Stated problem —
Rewrite the lines as a Markdown table with columns Row and Line, covering only the part that opens with the line containing "Click the search-in-chart magnifier icon" and closes with the line containing "pos(1765,496)", and skip any blank lines.

** Start Exercise data **

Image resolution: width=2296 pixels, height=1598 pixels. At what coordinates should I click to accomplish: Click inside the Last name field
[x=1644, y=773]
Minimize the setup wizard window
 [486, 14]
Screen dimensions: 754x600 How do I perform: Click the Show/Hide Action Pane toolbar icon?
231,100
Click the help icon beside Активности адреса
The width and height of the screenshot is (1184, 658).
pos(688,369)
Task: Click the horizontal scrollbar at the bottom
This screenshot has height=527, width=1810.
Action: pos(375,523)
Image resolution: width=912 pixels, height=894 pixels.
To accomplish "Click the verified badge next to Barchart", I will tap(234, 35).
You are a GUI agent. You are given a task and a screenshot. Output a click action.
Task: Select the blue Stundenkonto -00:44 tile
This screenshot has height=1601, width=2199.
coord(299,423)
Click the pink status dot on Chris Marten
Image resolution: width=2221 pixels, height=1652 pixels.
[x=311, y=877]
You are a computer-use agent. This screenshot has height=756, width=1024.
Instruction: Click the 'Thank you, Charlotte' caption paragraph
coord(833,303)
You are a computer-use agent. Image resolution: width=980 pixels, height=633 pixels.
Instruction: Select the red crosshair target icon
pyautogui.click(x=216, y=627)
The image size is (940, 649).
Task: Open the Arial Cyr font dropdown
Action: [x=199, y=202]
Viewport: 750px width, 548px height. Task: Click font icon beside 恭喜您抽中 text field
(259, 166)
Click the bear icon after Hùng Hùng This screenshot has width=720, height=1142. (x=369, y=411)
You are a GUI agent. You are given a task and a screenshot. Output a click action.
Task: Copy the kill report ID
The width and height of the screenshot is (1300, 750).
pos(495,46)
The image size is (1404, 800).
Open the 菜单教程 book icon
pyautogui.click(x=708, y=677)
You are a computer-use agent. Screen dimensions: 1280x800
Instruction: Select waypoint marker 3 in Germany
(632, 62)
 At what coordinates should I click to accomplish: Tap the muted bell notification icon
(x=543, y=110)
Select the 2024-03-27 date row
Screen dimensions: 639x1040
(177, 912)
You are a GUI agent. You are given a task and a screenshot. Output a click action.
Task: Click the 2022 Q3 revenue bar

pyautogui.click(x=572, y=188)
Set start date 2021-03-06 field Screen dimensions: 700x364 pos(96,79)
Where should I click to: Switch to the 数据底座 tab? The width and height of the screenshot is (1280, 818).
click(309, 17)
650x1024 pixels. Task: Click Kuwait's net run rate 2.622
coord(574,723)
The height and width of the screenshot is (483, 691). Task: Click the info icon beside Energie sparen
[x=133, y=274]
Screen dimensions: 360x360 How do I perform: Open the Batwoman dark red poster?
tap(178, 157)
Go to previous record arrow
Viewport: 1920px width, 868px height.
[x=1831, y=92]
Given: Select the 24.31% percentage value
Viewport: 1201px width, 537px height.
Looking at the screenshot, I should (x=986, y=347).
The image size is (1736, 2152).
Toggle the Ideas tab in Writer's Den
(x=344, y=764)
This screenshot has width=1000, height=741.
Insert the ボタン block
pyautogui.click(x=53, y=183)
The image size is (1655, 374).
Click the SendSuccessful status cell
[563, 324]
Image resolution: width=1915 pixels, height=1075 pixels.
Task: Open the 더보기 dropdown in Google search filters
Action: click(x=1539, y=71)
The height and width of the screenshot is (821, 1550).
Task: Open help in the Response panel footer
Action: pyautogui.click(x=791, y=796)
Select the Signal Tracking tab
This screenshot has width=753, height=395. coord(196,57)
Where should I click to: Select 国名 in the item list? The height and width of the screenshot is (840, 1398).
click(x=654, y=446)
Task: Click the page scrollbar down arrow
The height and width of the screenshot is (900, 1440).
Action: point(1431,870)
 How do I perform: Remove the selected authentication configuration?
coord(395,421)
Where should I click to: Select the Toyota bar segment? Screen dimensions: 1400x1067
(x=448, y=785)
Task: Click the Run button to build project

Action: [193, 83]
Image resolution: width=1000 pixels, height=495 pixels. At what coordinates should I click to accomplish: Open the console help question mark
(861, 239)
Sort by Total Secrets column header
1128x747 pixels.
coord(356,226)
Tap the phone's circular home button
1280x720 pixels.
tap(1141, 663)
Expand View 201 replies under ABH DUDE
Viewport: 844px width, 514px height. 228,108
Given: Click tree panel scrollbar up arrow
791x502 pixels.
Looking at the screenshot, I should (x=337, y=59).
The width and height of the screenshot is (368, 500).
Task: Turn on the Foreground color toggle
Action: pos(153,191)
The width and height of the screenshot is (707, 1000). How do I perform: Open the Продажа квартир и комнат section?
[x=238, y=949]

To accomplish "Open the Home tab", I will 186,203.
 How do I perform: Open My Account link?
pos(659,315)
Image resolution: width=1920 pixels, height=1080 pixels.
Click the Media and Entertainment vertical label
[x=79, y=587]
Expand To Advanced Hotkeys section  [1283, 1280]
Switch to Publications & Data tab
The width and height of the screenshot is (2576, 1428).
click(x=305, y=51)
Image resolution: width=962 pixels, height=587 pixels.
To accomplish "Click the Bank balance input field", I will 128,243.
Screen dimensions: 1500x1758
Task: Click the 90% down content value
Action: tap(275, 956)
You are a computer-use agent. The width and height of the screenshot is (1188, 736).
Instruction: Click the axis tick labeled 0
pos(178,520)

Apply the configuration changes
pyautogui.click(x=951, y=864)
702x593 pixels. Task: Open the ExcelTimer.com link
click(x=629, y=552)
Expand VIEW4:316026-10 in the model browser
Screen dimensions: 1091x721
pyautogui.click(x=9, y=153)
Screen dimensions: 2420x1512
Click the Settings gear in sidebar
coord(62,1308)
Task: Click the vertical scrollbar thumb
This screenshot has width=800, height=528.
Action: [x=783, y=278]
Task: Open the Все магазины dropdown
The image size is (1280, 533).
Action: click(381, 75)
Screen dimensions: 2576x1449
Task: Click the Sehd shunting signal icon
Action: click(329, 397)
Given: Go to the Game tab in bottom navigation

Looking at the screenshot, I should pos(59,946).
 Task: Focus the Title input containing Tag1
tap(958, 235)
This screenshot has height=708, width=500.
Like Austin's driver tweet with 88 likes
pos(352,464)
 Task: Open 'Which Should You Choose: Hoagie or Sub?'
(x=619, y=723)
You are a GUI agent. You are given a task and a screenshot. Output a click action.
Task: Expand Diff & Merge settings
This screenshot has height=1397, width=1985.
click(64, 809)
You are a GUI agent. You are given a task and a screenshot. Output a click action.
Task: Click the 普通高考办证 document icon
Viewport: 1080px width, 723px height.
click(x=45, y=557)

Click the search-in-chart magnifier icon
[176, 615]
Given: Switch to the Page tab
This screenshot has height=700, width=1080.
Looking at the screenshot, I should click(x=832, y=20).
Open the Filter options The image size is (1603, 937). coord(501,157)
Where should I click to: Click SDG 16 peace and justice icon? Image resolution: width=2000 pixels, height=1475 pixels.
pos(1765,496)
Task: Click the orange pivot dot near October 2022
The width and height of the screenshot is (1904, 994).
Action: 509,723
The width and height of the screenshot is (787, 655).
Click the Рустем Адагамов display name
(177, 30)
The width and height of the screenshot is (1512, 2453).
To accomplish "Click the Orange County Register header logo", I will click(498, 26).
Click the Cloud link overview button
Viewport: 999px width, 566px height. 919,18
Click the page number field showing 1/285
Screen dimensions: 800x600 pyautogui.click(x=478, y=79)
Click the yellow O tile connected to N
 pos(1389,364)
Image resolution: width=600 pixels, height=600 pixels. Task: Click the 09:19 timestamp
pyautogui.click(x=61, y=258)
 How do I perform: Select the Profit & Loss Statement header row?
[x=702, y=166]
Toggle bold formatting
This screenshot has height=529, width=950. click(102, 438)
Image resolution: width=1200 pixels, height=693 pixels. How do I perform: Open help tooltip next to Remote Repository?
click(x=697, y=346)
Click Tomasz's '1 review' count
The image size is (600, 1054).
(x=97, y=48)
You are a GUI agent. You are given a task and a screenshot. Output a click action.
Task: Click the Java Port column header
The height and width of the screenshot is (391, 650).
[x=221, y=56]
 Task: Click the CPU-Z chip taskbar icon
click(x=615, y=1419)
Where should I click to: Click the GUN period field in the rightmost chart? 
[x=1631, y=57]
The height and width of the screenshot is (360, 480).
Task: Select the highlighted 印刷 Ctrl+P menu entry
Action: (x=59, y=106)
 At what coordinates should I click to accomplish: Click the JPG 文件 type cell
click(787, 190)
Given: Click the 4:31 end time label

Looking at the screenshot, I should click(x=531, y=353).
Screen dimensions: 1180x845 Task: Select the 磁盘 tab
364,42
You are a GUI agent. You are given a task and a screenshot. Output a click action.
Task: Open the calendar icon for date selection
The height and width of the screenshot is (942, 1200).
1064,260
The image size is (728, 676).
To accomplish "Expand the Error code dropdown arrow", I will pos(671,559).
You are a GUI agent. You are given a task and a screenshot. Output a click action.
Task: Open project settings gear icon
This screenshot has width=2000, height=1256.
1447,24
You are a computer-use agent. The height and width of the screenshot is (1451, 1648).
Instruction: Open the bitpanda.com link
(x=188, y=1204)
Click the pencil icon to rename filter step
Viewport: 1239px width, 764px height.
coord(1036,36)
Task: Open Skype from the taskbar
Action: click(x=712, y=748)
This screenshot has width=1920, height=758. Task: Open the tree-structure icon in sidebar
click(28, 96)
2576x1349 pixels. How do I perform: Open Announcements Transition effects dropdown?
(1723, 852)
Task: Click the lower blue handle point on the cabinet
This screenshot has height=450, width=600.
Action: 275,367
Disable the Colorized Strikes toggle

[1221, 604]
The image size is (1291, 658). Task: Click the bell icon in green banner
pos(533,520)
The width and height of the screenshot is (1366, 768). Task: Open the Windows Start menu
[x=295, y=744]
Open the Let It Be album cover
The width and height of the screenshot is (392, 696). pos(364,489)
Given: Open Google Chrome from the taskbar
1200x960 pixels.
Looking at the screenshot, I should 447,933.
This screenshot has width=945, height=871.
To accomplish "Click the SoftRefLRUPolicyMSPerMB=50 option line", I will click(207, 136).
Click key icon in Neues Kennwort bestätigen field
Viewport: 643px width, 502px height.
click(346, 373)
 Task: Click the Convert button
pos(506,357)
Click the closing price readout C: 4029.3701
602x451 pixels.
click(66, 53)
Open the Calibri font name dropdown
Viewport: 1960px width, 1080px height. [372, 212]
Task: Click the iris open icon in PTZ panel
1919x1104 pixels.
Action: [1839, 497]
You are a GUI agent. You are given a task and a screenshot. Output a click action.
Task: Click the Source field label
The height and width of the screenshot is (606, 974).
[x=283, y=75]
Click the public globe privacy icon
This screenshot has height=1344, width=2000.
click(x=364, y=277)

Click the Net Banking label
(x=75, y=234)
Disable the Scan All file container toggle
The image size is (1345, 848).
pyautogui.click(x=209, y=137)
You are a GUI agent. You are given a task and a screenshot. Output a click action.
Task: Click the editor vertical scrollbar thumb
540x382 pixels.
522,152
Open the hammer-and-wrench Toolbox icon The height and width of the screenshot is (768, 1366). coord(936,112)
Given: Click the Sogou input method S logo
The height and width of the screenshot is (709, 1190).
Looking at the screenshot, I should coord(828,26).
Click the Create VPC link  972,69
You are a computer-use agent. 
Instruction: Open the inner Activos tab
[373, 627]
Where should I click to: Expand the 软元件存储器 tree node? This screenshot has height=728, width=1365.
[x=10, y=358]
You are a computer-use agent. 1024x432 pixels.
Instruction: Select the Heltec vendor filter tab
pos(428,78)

** End Exercise data **

Reply —
| Row | Line |
|---|---|
| 1 | Click the search-in-chart magnifier icon |
| 2 | [176, 615] |
| 3 | Given: Switch to the Page tab |
| 4 | This screenshot has height=700, width=1080. |
| 5 | Looking at the screenshot, I should click(x=832, y=20). |
| 6 | Open the Filter options The image size is (1603, 937). coord(501,157) |
| 7 | Where should I click to: Click SDG 16 peace and justice icon? Image resolution: width=2000 pixels, height=1475 pixels. |
| 8 | pos(1765,496) |